• **About this task**: Output exactly what appears from the line containing "The image size is (1920, 1119)." to the end of the data below, and nothing more.

(Saved entries)
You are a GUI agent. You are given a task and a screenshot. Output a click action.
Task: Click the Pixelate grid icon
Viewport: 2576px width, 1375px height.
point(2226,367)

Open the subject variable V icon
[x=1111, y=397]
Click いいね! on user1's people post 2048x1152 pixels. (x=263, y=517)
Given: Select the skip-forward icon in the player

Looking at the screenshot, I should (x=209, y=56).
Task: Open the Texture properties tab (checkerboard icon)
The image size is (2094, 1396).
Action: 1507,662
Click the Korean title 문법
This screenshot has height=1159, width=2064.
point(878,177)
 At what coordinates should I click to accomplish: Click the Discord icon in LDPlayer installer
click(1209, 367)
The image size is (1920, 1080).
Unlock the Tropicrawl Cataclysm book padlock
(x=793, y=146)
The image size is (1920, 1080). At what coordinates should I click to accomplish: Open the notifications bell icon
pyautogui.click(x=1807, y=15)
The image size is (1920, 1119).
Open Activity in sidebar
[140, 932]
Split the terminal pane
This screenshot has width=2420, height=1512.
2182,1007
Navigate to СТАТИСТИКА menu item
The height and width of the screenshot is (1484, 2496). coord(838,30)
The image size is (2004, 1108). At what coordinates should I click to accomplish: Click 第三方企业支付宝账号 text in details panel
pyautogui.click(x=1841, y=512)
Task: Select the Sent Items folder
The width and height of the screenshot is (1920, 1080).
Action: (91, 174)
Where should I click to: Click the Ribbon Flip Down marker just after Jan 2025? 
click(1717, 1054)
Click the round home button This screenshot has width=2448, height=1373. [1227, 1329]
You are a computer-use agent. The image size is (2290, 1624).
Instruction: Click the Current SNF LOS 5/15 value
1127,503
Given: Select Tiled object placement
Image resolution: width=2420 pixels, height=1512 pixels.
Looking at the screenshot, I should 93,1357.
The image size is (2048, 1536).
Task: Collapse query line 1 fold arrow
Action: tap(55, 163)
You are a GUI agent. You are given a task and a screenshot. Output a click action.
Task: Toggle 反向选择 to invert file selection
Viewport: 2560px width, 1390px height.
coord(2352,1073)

• **Answer for the task**:
The image size is (1920, 1119).
Open Activity in sidebar
[140, 932]
Split the terminal pane
This screenshot has width=2420, height=1512.
2182,1007
Navigate to СТАТИСТИКА menu item
The height and width of the screenshot is (1484, 2496). coord(838,30)
The image size is (2004, 1108). At what coordinates should I click to accomplish: Click 第三方企业支付宝账号 text in details panel
pyautogui.click(x=1841, y=512)
Task: Select the Sent Items folder
The width and height of the screenshot is (1920, 1080).
Action: (91, 174)
Where should I click to: Click the Ribbon Flip Down marker just after Jan 2025? 
click(1717, 1054)
Click the round home button This screenshot has width=2448, height=1373. [1227, 1329]
You are a computer-use agent. The image size is (2290, 1624).
Instruction: Click the Current SNF LOS 5/15 value
1127,503
Given: Select Tiled object placement
Image resolution: width=2420 pixels, height=1512 pixels.
Looking at the screenshot, I should 93,1357.
The image size is (2048, 1536).
Task: Collapse query line 1 fold arrow
Action: tap(55, 163)
You are a GUI agent. You are given a task and a screenshot. Output a click action.
Task: Toggle 反向选择 to invert file selection
Viewport: 2560px width, 1390px height.
coord(2352,1073)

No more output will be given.